Off The Record

Newcastle Herald

Saturday April 5, 2008

JOANNE McCARTHY

The other day I had one of those blinding moments when you realise the world is passing you by, but you don't give a toss.

I can't even tell you what the name of the technological thingie was that prompted this particular event.

It was little and metallic, had a name made of letters and numbers that sounded like something from Star Wars say, B3QO or X4Z4 and it produced or reproduced or translated or truncated music. Or something.

As I said, I don't know what it actually did, or why it did it, but it kept two young men entertained for about 20 minutes as they extolled its virtues, and it got me to thinking about when I was a girl and televisions were black and white, and sometimes grey and blurry, or blank after 10pm or so when channels closed down telling us it was time for bed.

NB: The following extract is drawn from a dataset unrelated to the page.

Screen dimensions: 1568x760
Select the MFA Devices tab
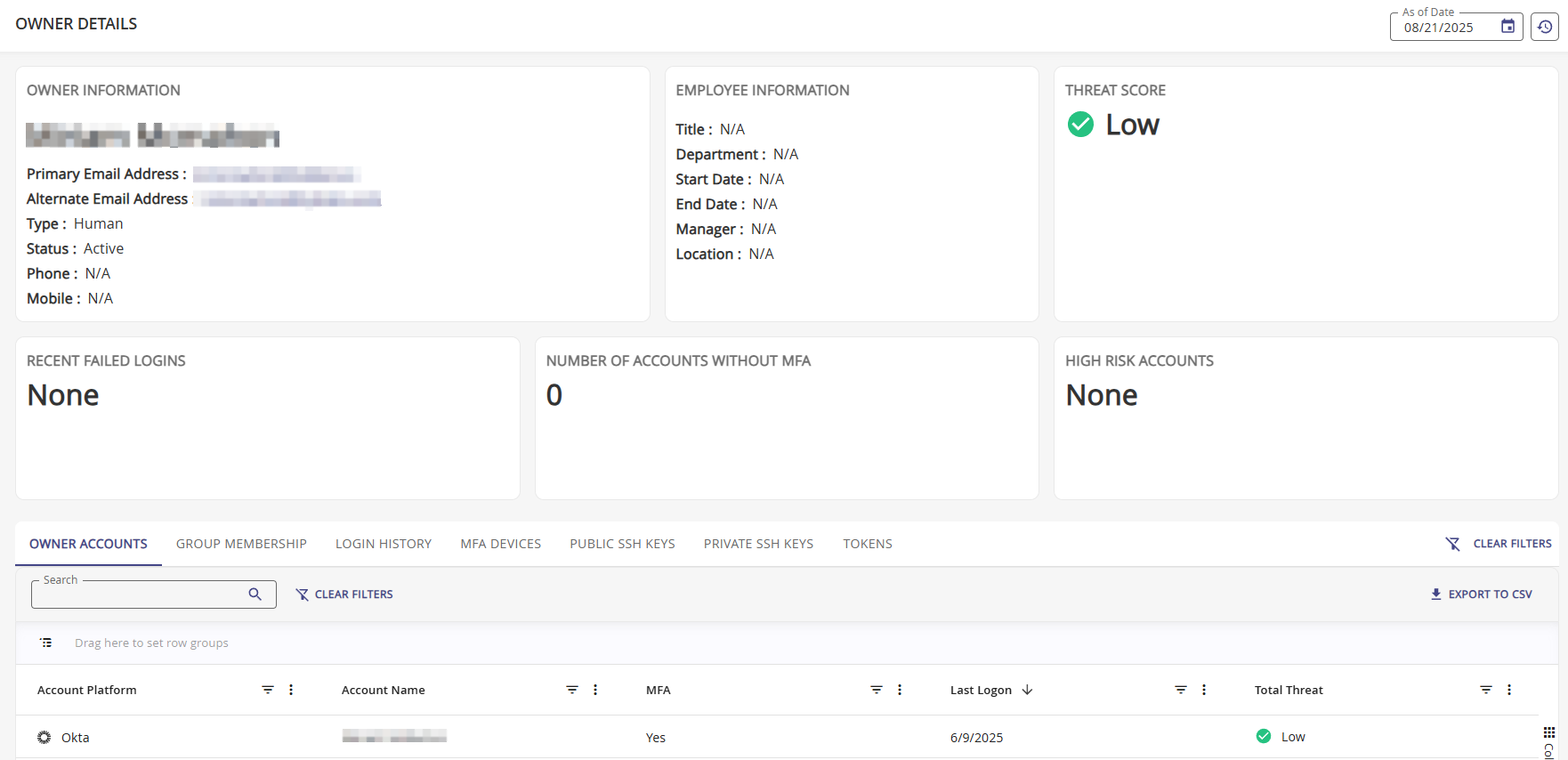pyautogui.click(x=501, y=544)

I jumped up at this point, shook myself down and did something vigorous, to prove I'm not anywhere near geriatric enough to cackle out "the good old days" stories, when I was a girl, to twentysomethings who don't want to hear about drinking warm milk at school or the joys of The Don Lane Show.

I had another blinding moment a few weeks ago, when the flight of the last of my children from home meant a rearrangement of the house and the settling of an issue that's been hanging round for more than 15 years.

How long was I going to keep the last of my LP records in a box in a cupboard before giving them the flick? Until a few weeks ago when I threw the last of them out.

To mark the 60th anniversary of the launch of the "12-inch [30cm] Long Play [LP] 331/3 rpm microgroove record album" by the Columbia Record Company at "a dramatic New York press conference" in 1948, I threw away about a dozen LPs I've faithfully held onto for no other reason than nostalgia, particularly when you consider I haven't even been able to play them since the record player (and don't those two words date you?) died about the same time Bob Hawke was bumped off as PM (1991, and how could you forget?)

There they were, sitting in a box in the back of a cupboard I was clearing out. Their status as nostalgia rather than musical items was obvious because they were laid flat in the box and likely to buckle, rather than standing, and I didn't even care.

Grace Jones and Nightclubbing was on top. There was the stunning angularity of the gorgeous Jones, fag in mouth, staring out at me accusingly, daring me to toss her onto the scrap heap. Which I did.

Yes and 90125 was an easier decision, despite Owner of a Lonely Heart, which I haven't been able to play for years so I really don't know where the pang came from.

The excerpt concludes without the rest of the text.